Epistemic trust layer for AI agents. AI that tells you when it's guessing.

pip install cognilateral-trust

Zero external dependencies. Python 3.11+.

Quick Start

from cognilateral_trust import evaluate_trust

result = evaluate_trust(0.7)
if result.should_proceed:
    perform_action()
else:
    escalate(result.accountability_record.reasons)

Confidence Tiers (C0-C9)

Tier Name Route
C0-C3 Unverified to Measured basic — straight-through
C4-C6 Tested to Falsifiable warrant_check — evidence required
C7-C9 Governance to Resilient sovereignty_gate — full evaluation

Features

Core

  • evaluate_trust() — confidence to tier to verdict (ACT/ESCALATE)
  • @trust_gate — one-line trust enforcement decorator
  • extract_confidence() — parse confidence from text, OpenAI, or Anthropic responses
  • CalibratedTrustEngine — learning loop with JSONL persistence

Verification

  • Claims extraction — factual, causal, comparative, quantitative
  • Fidelity verification — word-overlap source checking
  • Epistemic firewall — confidence mismatch detection (7-tier)
  • Sovereignty gate — D-07 with D-05 welfare hard constraint

Network Primitives

  • Trust decay — confidence attenuates across agent handoffs
  • Contagion detection — track low-trust claim propagation
  • Trust-weighted consensus — Bayesian composition, not majority vote
  • Sovereign worker — leaf-level self-governance (D-07 at edge)
  • Provenance chain — cryptographic accountability ledger

User Consent

  • Sensitivity — end user controls trust threshold: "low", "default", "high"
  • Nutrition label — every evaluation includes a structured disclosure (schema v1.0.0)

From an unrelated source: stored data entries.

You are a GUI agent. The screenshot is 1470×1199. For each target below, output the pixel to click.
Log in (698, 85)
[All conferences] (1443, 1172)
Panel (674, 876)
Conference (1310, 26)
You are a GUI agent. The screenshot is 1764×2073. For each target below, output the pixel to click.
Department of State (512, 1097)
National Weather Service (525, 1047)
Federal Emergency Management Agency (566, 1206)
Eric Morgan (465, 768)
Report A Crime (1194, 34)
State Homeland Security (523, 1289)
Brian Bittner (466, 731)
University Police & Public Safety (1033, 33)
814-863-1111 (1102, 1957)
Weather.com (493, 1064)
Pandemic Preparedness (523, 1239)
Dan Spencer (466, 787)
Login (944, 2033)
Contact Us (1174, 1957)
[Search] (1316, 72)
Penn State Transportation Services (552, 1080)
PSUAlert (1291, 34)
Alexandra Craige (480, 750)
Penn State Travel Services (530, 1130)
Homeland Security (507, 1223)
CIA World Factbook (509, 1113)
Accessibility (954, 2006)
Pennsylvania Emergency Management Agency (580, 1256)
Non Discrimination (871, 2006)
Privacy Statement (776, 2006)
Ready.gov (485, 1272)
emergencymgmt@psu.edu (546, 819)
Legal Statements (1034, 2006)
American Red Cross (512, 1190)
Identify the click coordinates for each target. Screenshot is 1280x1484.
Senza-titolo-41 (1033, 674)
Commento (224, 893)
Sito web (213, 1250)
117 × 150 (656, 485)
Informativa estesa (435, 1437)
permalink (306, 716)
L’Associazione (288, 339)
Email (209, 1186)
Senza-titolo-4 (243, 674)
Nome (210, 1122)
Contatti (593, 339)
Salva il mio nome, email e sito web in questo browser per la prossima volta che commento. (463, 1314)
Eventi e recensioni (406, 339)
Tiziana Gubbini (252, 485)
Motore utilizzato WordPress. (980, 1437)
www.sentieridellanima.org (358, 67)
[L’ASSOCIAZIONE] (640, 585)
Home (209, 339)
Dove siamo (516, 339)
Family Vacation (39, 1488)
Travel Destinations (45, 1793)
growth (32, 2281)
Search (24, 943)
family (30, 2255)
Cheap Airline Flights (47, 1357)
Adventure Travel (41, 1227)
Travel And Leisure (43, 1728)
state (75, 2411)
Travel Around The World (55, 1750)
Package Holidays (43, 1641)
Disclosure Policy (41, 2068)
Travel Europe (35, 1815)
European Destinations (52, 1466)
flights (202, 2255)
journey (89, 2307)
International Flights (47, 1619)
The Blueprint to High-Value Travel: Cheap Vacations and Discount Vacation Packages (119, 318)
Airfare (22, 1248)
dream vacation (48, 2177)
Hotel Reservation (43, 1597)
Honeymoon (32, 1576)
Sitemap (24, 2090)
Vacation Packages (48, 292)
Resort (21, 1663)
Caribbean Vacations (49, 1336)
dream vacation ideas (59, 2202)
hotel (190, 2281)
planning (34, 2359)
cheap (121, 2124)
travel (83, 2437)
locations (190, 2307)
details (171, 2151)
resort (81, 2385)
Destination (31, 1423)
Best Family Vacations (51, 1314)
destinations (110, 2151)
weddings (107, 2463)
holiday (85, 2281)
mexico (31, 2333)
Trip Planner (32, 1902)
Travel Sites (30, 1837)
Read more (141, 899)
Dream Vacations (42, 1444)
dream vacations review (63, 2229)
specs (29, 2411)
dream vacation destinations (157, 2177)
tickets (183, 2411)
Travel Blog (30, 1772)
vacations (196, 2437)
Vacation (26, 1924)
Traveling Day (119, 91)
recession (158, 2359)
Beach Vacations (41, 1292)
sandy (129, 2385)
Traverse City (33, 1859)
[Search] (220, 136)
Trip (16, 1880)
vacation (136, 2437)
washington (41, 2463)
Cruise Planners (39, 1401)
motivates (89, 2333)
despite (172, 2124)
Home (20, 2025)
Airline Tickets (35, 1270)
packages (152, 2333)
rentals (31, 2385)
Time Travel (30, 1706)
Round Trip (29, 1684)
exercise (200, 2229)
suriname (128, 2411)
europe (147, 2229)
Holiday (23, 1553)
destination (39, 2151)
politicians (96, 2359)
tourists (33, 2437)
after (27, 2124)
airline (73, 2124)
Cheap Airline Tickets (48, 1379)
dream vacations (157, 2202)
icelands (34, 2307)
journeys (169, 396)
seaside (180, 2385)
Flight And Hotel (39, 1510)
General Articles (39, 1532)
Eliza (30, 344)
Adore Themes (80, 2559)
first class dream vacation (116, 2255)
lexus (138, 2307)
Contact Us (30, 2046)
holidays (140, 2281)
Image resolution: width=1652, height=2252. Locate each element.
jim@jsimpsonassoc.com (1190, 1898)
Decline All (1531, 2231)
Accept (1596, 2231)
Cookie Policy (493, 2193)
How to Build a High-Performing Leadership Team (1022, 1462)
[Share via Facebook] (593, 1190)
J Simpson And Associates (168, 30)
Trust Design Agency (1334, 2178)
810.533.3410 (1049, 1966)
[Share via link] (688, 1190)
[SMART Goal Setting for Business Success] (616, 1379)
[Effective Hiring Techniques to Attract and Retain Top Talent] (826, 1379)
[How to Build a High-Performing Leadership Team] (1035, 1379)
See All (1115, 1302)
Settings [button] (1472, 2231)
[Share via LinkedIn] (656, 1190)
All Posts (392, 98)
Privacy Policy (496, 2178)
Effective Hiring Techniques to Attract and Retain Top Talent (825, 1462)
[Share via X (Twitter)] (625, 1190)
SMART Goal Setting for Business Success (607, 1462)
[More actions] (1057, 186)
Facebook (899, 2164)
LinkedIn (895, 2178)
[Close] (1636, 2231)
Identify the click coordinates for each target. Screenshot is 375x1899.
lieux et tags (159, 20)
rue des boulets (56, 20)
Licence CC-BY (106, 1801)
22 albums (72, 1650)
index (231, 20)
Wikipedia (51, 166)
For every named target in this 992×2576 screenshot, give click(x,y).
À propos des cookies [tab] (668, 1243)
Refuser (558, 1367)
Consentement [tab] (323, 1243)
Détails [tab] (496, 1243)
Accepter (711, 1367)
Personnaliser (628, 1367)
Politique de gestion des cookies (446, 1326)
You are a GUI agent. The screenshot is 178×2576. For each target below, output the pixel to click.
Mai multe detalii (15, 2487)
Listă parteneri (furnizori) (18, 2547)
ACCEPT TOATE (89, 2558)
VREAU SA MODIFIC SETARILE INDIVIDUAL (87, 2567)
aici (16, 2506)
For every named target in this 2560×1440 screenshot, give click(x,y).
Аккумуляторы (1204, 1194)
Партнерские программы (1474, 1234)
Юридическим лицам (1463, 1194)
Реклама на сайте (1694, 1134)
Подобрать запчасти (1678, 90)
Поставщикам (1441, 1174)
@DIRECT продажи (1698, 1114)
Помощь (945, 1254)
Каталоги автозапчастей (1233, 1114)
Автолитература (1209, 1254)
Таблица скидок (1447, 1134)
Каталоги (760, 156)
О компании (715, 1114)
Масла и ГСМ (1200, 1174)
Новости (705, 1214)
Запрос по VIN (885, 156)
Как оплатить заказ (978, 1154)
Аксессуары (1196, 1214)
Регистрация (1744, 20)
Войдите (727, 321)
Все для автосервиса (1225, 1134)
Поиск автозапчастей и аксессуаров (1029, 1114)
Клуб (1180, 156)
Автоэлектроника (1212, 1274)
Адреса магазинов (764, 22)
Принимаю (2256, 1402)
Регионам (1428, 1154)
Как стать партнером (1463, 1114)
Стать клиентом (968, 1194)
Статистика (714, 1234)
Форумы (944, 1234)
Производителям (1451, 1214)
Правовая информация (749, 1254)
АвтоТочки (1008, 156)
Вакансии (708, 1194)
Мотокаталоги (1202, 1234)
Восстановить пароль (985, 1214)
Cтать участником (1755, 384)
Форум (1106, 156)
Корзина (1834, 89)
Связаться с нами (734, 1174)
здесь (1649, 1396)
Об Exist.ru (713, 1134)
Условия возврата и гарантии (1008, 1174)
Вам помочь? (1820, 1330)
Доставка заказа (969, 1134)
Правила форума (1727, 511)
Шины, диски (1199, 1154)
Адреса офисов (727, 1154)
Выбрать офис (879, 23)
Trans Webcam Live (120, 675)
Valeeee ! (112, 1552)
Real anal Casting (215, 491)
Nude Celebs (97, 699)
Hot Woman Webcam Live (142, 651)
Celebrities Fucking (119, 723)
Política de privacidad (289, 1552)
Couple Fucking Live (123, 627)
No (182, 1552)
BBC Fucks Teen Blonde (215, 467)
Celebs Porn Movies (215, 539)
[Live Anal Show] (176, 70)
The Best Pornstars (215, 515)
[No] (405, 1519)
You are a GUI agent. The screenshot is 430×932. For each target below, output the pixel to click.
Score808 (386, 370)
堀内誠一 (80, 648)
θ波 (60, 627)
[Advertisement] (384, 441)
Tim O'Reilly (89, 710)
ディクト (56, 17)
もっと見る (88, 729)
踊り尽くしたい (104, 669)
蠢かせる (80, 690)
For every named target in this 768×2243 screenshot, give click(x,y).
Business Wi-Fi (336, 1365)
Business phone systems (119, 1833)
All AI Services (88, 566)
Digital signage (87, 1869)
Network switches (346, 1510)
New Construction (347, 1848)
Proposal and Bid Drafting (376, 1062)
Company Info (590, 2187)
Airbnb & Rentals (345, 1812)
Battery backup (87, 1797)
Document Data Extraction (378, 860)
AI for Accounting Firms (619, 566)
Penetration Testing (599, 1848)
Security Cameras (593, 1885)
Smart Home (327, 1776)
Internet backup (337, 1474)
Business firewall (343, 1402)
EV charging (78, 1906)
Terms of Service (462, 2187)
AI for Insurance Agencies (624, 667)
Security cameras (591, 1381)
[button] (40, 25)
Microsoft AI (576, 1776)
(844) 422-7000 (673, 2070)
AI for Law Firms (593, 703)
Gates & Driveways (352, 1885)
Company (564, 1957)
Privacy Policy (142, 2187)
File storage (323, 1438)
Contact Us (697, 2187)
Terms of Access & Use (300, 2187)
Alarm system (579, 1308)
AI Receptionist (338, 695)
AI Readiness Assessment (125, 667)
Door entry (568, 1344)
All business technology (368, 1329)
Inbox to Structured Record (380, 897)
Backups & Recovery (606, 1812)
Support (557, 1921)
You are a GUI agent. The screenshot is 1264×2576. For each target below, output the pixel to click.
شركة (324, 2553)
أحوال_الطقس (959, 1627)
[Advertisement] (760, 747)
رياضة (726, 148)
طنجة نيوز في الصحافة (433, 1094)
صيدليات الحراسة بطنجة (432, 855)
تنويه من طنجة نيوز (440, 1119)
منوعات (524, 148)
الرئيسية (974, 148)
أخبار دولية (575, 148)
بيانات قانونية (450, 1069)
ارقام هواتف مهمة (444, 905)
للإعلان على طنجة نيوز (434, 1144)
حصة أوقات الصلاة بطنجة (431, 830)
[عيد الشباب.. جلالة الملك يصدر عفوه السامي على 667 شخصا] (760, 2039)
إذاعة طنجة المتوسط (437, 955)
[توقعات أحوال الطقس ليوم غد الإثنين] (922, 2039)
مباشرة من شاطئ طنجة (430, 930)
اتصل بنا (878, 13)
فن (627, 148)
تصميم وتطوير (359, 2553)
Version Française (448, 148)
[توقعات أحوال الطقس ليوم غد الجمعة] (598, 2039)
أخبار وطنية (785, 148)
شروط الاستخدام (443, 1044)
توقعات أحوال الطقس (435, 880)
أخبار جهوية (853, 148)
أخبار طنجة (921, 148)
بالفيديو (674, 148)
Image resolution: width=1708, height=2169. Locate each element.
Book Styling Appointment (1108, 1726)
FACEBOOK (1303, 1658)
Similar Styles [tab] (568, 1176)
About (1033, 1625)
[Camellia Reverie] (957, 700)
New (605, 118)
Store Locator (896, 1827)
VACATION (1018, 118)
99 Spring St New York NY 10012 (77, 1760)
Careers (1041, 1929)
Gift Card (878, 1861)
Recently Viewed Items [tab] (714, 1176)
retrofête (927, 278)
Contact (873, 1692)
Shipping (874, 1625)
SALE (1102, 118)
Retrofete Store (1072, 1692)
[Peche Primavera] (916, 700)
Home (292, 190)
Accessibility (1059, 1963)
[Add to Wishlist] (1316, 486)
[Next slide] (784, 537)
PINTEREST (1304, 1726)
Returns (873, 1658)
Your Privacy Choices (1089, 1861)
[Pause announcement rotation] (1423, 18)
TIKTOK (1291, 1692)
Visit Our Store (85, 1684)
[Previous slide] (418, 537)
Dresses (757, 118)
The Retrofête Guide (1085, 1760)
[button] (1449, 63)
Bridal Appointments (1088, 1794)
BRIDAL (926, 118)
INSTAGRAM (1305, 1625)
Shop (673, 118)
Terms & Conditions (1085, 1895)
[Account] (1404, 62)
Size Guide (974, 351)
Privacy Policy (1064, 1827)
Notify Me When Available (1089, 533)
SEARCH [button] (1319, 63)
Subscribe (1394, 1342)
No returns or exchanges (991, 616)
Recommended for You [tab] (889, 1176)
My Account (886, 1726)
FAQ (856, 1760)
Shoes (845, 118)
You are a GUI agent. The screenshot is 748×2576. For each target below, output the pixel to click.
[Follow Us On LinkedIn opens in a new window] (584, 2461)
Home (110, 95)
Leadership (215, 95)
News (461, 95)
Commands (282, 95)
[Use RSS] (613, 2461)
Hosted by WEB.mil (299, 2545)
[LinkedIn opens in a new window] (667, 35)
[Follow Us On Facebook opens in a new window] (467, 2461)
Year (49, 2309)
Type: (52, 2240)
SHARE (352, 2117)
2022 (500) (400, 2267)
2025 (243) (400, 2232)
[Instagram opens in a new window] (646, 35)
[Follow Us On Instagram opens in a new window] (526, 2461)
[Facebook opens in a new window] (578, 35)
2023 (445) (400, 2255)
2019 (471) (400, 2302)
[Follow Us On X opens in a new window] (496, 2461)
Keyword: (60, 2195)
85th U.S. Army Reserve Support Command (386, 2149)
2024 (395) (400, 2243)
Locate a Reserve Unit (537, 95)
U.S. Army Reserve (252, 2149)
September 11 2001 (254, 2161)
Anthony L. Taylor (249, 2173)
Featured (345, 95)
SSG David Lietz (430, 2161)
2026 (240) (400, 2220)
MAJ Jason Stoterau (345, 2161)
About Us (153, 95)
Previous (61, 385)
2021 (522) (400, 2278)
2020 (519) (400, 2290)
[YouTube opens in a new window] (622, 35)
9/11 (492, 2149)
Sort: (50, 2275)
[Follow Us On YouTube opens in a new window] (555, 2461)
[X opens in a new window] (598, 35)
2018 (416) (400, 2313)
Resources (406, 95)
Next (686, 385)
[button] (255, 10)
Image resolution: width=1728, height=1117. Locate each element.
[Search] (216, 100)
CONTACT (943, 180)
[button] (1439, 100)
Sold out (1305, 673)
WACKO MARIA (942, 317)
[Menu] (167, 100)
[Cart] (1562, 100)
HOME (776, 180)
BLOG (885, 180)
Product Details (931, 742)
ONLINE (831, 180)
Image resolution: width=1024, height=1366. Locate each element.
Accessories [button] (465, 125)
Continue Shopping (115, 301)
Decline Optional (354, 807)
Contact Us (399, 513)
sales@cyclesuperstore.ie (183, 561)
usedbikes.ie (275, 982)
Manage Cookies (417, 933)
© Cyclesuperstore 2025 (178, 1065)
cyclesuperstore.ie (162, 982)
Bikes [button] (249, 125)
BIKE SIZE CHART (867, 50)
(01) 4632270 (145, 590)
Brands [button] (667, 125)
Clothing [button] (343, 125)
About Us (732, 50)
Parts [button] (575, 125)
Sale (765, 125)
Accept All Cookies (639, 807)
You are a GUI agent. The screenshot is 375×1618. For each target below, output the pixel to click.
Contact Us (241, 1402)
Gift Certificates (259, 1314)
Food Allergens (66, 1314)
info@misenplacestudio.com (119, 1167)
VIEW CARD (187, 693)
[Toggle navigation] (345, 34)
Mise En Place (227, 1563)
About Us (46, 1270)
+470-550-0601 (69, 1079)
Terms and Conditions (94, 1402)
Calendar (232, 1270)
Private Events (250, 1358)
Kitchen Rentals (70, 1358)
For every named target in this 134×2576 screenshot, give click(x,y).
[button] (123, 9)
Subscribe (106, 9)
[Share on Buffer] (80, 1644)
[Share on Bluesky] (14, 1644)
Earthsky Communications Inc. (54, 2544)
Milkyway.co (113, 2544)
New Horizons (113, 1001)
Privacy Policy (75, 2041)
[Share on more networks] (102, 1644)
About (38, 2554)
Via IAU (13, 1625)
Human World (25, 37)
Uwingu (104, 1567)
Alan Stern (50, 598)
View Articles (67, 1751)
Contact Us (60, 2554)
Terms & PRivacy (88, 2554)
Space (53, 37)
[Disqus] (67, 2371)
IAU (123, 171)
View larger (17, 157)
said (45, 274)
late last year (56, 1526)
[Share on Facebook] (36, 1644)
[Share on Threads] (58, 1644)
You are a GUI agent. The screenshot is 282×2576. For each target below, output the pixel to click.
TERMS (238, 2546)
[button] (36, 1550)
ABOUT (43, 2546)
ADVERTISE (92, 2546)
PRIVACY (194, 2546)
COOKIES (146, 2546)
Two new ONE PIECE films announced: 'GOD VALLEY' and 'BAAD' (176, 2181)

TrustBench (Calibration Benchmark)

  • 200 scenarios across 5 domains: factual, reasoning, ambiguous, out-of-distribution, adversarial
  • ECE scoring — expected calibration error measurement
  • Adapters — plug any model (Ollama, OpenAI, Anthropic, custom callable)
  • Fingerprint — radial calibration profile per model/domain
  • Leaderboard — self-contained HTML ranking

Integrations

  • LangGraphTrustNode for StateGraph + conditional edges
  • CrewAITrustTool implementing the Tool protocol
  • OpenClawTrustProvider for always-on agent governance
  • Cognee — trust scoring on knowledge graph edges

MCP Server

Zero-install trust evaluation as an MCP tool:

uvx cognilateral-trust-mcp

Exposes trust_evaluate, trust_extract_confidence, and trust_health over stdio JSON-RPC 2.0.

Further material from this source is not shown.